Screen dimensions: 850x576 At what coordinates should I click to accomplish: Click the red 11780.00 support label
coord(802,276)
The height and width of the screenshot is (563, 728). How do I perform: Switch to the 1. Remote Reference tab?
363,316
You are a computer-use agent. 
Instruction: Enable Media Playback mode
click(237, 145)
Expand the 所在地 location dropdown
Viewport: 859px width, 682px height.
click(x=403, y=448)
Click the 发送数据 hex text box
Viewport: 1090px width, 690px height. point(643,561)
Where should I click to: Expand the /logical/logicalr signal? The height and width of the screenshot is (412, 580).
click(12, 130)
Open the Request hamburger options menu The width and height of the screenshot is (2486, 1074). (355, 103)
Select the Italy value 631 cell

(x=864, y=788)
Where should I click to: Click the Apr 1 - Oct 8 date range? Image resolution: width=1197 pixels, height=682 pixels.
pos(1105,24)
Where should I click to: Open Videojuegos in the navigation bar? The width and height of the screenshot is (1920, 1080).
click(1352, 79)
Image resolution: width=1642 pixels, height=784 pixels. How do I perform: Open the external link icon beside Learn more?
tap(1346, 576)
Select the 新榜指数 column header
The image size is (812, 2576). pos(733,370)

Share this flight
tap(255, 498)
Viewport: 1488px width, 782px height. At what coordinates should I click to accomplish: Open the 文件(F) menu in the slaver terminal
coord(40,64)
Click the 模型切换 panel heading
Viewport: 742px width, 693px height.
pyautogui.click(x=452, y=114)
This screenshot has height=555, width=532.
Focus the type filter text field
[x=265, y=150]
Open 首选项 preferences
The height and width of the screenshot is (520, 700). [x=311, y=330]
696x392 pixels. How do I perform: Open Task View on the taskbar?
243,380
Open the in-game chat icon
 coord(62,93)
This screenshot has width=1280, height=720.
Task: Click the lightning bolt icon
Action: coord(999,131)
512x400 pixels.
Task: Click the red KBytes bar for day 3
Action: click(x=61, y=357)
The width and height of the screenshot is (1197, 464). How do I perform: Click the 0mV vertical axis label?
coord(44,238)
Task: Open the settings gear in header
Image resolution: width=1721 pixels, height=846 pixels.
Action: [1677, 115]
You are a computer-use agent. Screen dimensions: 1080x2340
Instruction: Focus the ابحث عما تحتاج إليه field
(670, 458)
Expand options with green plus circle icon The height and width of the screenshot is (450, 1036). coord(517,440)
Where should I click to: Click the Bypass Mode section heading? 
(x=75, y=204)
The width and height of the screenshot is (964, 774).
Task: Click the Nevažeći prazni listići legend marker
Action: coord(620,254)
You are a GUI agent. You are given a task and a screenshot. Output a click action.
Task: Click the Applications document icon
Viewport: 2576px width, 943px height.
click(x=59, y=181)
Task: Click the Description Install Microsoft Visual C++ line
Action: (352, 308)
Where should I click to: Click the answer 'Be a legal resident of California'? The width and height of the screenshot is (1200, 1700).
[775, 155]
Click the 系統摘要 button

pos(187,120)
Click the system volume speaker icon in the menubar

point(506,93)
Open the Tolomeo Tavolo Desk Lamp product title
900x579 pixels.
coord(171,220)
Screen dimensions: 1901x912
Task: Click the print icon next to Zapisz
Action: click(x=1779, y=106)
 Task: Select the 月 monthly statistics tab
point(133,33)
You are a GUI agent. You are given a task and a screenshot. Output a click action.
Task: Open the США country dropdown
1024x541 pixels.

= Directions =
For each line in the listing, return it exactly as shown.

= Task solution =
Screen dimensions: 850x576 At what coordinates should I click to accomplish: Click the red 11780.00 support label
coord(802,276)
The height and width of the screenshot is (563, 728). How do I perform: Switch to the 1. Remote Reference tab?
363,316
You are a computer-use agent. 
Instruction: Enable Media Playback mode
click(237, 145)
Expand the 所在地 location dropdown
Viewport: 859px width, 682px height.
click(x=403, y=448)
Click the 发送数据 hex text box
Viewport: 1090px width, 690px height. point(643,561)
Where should I click to: Expand the /logical/logicalr signal? The height and width of the screenshot is (412, 580).
click(12, 130)
Open the Request hamburger options menu The width and height of the screenshot is (2486, 1074). (355, 103)
Select the Italy value 631 cell

(x=864, y=788)
Where should I click to: Click the Apr 1 - Oct 8 date range? Image resolution: width=1197 pixels, height=682 pixels.
pos(1105,24)
Where should I click to: Open Videojuegos in the navigation bar? The width and height of the screenshot is (1920, 1080).
click(1352, 79)
Image resolution: width=1642 pixels, height=784 pixels. How do I perform: Open the external link icon beside Learn more?
tap(1346, 576)
Select the 新榜指数 column header
The image size is (812, 2576). pos(733,370)

Share this flight
tap(255, 498)
Viewport: 1488px width, 782px height. At what coordinates should I click to accomplish: Open the 文件(F) menu in the slaver terminal
coord(40,64)
Click the 模型切换 panel heading
Viewport: 742px width, 693px height.
pyautogui.click(x=452, y=114)
This screenshot has height=555, width=532.
Focus the type filter text field
[x=265, y=150]
Open 首选项 preferences
The height and width of the screenshot is (520, 700). [x=311, y=330]
696x392 pixels. How do I perform: Open Task View on the taskbar?
243,380
Open the in-game chat icon
 coord(62,93)
This screenshot has width=1280, height=720.
Task: Click the lightning bolt icon
Action: coord(999,131)
512x400 pixels.
Task: Click the red KBytes bar for day 3
Action: click(x=61, y=357)
The width and height of the screenshot is (1197, 464). How do I perform: Click the 0mV vertical axis label?
coord(44,238)
Task: Open the settings gear in header
Image resolution: width=1721 pixels, height=846 pixels.
Action: [1677, 115]
You are a computer-use agent. Screen dimensions: 1080x2340
Instruction: Focus the ابحث عما تحتاج إليه field
(670, 458)
Expand options with green plus circle icon The height and width of the screenshot is (450, 1036). coord(517,440)
Where should I click to: Click the Bypass Mode section heading? 
(x=75, y=204)
The width and height of the screenshot is (964, 774).
Task: Click the Nevažeći prazni listići legend marker
Action: coord(620,254)
You are a GUI agent. You are given a task and a screenshot. Output a click action.
Task: Click the Applications document icon
Viewport: 2576px width, 943px height.
click(x=59, y=181)
Task: Click the Description Install Microsoft Visual C++ line
Action: (352, 308)
Where should I click to: Click the answer 'Be a legal resident of California'? The width and height of the screenshot is (1200, 1700).
[775, 155]
Click the 系統摘要 button

pos(187,120)
Click the system volume speaker icon in the menubar

point(506,93)
Open the Tolomeo Tavolo Desk Lamp product title
900x579 pixels.
coord(171,220)
Screen dimensions: 1901x912
Task: Click the print icon next to Zapisz
Action: click(x=1779, y=106)
 Task: Select the 月 monthly statistics tab
point(133,33)
You are a GUI agent. You are given a task and a screenshot. Output a click action.
Task: Open the США country dropdown
1024x541 pixels.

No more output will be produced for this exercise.